Improving Wetware

Because technology is never the issue

Understanding The Fundamentals

Posted by Pete McBreen 31 May 2011 at 23:01

Is there a Mathematics Generation Gap

Calculators became affordable in the mid- to late-1970s. Students in the 1980s were taught by teachers who had learned mathematics without calculators, and could do basic mental arithmetic. Students today might be taught by a teacher who is himself unable to work out 37+16 without help. The consequences are neatly described in an “Alex” cartoon I have on my fridge about a proposal to ban the use of calculators in school. “Faced with home work which requires him to work out simple sums in his head today’s lazy seven-year-old will instinctively turn to the quick and easy method of arriving at the answer… i.e. asking his dad, who, embarrassingly also wouldn’t have a clue without a calculator.”
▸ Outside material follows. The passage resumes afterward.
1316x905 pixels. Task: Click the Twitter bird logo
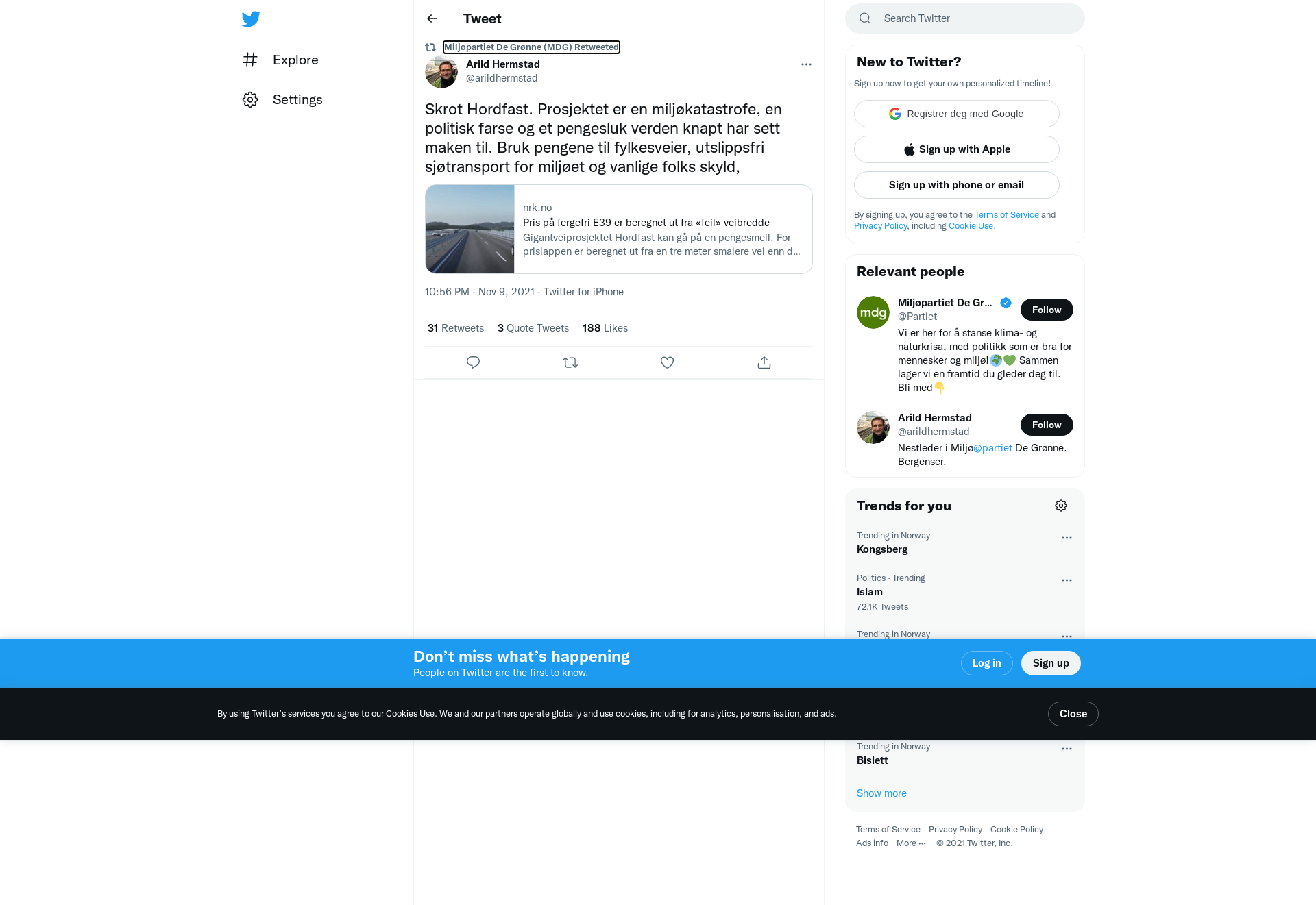[x=251, y=18]

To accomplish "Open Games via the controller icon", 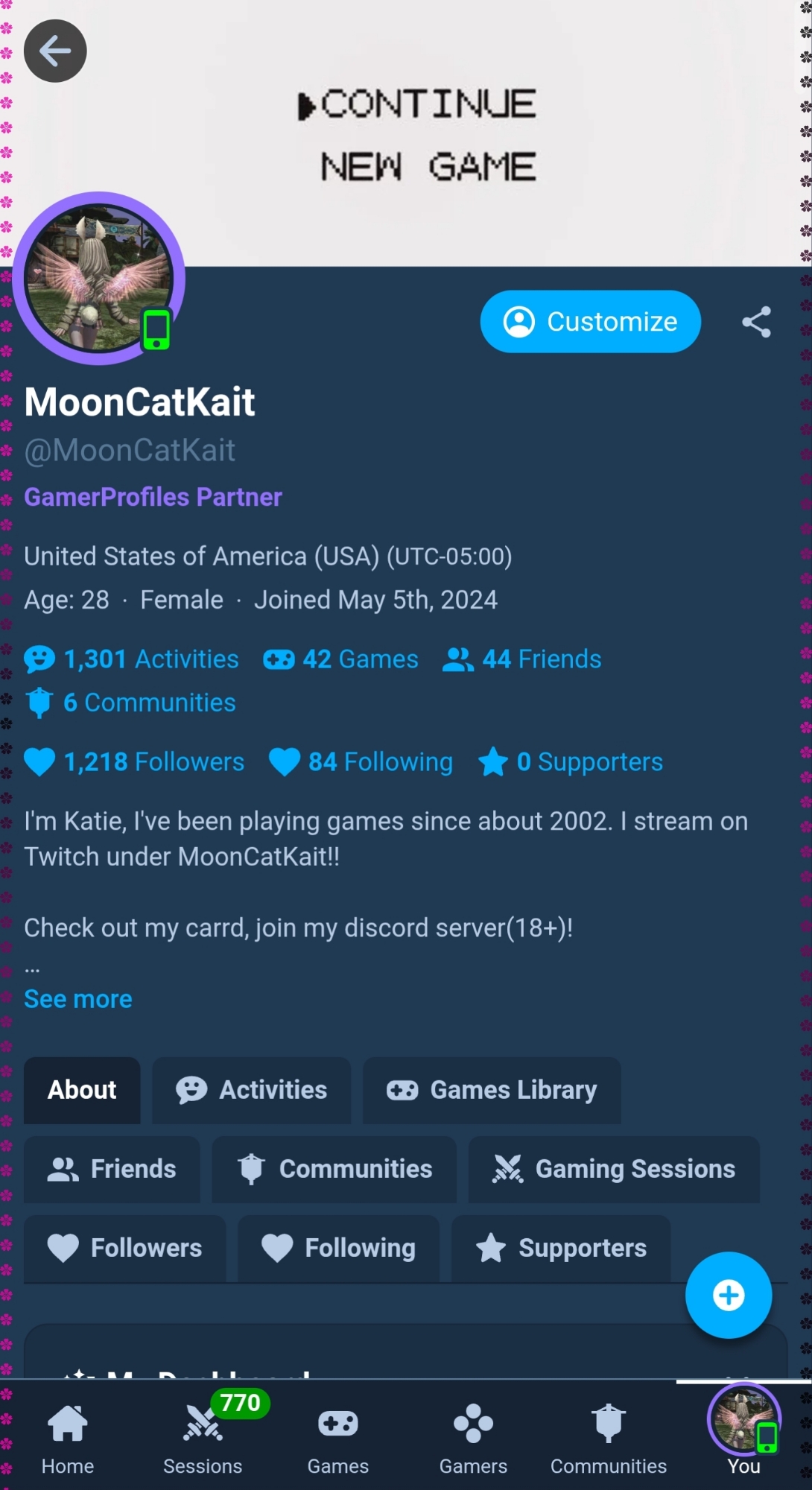I will (x=338, y=1438).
Implications of this could be interesting for software development. When there is a large part of the workforce unable to do simple calculations without the use of a “Guessing Box” I expect there will be a lot more errors in software. Or at least errors that can be attributed to the Garbage In, Garbage Out problem of the users (and developers) not having the basic skills to detect implausible answers from systems.

An Economist Admits There Is A Problem

Posted by Pete McBreen 24 May 2011 at 16:30

Brad DeLong admits to a problem

Four years ago we economists were writing learned papers about the “Great Moderation”: about how it looked as though the governing institutions of the world economy had finally learned how to control and moderate if not completely eliminate the business cycle–the epileptic seizures of the economy that leave us with pointlessly high unemployment, pointlessly idle capacity, and pointlessly rusting away machines in spite of there being no fundamental cause for machines to be idle, factories closed, and workers unemployed. In such an epileptic seizure of the economy, workers are unemployed and machines are idle because there isn’t the demand to employ them, and there isn’t the demand to employ because the workers are unemployed and have no incomes.

We have been seeing these epileptic seizures called business cycles fairly regularly since at least 1825.

And we have been claiming that we have it licked fairly regularly since 1825 as well.

British Prime Minister Robert Peel thought we had it licked with his Bank of England reforms in the 1840s.

While some of the explanations in that post are to my mind a bit off, the overall message is that economics is still not very good at predicting what will happen with the economy.